Serius karena komplikasi persoalan antar umat beragama dan sesama umat beragama tidak terurai lagi kecuali oleh sikap saling berendah hati.
Guyon tapi serius ini intinya saling menyindir dan menelanjangi fanatisme kelompok, namun dibela dan dijadikan bahan perdebatan hingga hari kiamat pun saya yakin tidak akan selesai. Saya terjemahkan menjadi Bahasa Indonesia, seperti ini:
"Dahulu ada wanita memakai cadar dicaci. Sekarang, semua orang, laki-laki dan perempuan, wajib menggunakan masker."
"Dahulu ada masjid yang dipel habis shalat dihujat. Sekarang, masjid-masjid disemprot desinfektan."
"Dahulu sudah diberi saran, usai shalat tidak usah bersalaman. Sekarang, selesai shalat malah tidak berani bersalaman."
"Dahulu sudah diberitahu kalau menata barisan shalat kakinya tidak usah menginjak kaki teman di sebalahnya. Sekarang, malah diberi jarak minimal satu meter."
Kebiasaan kita adalah menertawakan "kesalahan" dan "kebodohan" orang lain. Saking asyiknya, kebiasaan itu berubah jadi gemar menyalahkan bahkan menyentuh aspek teologis.
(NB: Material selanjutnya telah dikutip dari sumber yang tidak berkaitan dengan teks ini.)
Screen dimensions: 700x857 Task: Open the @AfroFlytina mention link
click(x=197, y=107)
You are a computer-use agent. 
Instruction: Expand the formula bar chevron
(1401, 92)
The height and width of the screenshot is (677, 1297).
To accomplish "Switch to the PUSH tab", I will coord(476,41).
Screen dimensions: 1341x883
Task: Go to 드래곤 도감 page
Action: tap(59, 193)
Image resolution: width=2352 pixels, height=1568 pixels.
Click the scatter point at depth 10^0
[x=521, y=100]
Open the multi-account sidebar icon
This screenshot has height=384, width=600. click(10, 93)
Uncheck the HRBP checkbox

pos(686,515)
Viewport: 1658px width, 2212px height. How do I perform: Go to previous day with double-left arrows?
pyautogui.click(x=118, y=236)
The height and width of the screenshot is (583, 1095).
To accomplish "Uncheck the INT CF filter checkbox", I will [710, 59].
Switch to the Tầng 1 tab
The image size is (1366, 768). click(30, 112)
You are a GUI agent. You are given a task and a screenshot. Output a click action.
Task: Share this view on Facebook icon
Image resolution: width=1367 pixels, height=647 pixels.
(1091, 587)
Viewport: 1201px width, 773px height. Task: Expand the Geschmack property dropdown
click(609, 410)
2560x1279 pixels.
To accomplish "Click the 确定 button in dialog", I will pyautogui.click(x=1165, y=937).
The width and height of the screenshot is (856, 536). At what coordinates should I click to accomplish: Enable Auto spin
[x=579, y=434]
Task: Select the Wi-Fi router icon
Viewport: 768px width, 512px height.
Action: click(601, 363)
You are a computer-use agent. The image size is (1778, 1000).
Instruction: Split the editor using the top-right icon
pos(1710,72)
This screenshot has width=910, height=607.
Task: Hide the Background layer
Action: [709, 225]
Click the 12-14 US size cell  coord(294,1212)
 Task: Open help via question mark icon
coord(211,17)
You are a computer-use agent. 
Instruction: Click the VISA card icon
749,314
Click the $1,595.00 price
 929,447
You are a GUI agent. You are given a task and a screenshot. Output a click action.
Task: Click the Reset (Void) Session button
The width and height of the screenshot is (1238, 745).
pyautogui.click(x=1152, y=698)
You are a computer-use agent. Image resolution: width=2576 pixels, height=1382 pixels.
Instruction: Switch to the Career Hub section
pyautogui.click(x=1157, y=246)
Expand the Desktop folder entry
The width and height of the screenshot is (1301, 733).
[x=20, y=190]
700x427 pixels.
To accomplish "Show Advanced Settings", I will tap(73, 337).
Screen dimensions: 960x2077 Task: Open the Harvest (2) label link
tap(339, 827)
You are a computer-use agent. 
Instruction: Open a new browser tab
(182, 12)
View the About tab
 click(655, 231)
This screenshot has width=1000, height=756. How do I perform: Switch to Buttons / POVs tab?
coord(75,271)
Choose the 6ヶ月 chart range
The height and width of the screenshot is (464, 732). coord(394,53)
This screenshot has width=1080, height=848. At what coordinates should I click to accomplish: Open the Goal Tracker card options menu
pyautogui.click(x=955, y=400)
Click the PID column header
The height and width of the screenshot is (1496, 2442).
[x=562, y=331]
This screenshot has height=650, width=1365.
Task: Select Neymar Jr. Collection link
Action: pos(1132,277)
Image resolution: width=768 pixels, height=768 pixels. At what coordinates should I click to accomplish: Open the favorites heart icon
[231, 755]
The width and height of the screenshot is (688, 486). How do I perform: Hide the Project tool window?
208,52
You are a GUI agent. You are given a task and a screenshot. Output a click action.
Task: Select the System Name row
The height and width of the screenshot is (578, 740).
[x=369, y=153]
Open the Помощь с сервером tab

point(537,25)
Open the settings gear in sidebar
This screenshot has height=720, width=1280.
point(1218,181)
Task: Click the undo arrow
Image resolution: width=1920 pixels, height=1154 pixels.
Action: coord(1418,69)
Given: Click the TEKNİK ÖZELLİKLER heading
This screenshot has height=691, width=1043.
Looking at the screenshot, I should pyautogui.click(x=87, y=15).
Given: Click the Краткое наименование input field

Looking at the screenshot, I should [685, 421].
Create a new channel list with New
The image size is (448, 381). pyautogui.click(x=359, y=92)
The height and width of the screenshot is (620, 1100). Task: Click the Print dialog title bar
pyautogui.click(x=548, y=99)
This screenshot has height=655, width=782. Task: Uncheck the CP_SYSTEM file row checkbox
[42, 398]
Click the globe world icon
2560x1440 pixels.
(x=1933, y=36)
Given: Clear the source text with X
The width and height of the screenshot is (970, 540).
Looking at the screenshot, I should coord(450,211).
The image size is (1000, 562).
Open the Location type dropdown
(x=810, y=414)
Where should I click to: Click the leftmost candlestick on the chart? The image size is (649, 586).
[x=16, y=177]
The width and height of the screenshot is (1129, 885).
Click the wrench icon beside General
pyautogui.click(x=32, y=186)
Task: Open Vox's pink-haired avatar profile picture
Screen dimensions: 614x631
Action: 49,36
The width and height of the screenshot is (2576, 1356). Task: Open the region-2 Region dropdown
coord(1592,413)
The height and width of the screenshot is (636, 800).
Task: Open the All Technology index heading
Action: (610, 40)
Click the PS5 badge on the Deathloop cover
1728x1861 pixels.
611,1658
Kalau Corona tidak menyapa manusia dagelan di atas tidak mungkin muncul ke tengah publik sebagai bahan untuk menertawakan diri sendiri.
Conditioning Pra-Ramadan
Mulai bulan Rajab dan Sya'ban, umat muslim dipaksa oleh Corono agar melakukan pemanasan---atau kita sebut saja mengalami conditioning Pra-Ramadan. Imbauan tidak keluar rumah: bekerja di rumah, belajar di rumah, beribadah di rumah, jaga jarak minimal satu meter merupakan panduan secara tersurat agar kita kembali ke rumah.
Makna tersiratnya adalah conditioning Pra-Ramadan memaksa kita kembali ke jiwa hakiki, rumah yang sejati, di dalam diri kita masing-masing. Mungkin kita akan pangling menatap halaman rumah jiwa kita karena jarang sekali ditengok. Bahkan penghuni rumah jiwa kita merasa kesepian karena tidak pernah disapa.
Kita pun terbata-bata menyapa jiwa kita sendiri. Pakewuh bersama keasingan yang menyergap. Wajah kita yang fana, yang selama ini mewakili setiap ekspresi dan ambisi mereguk dunia, tertunduk malu bertatapan mata dengan wajah kita yang sejati abadi.
Pada saat yang lain, diam-diam kita menertawakan kekonyolan yang selama ini kita banggakan sebagai prestasi, nama baik, prestise, kemuliaan.
Menjelang bulan Ramadan jiwa kesadaran menjadi lebih sublim, lebih kental, lebih meneb, lebih khusyuk. Aku menjadi lebih akrab dengan "Diri" ku.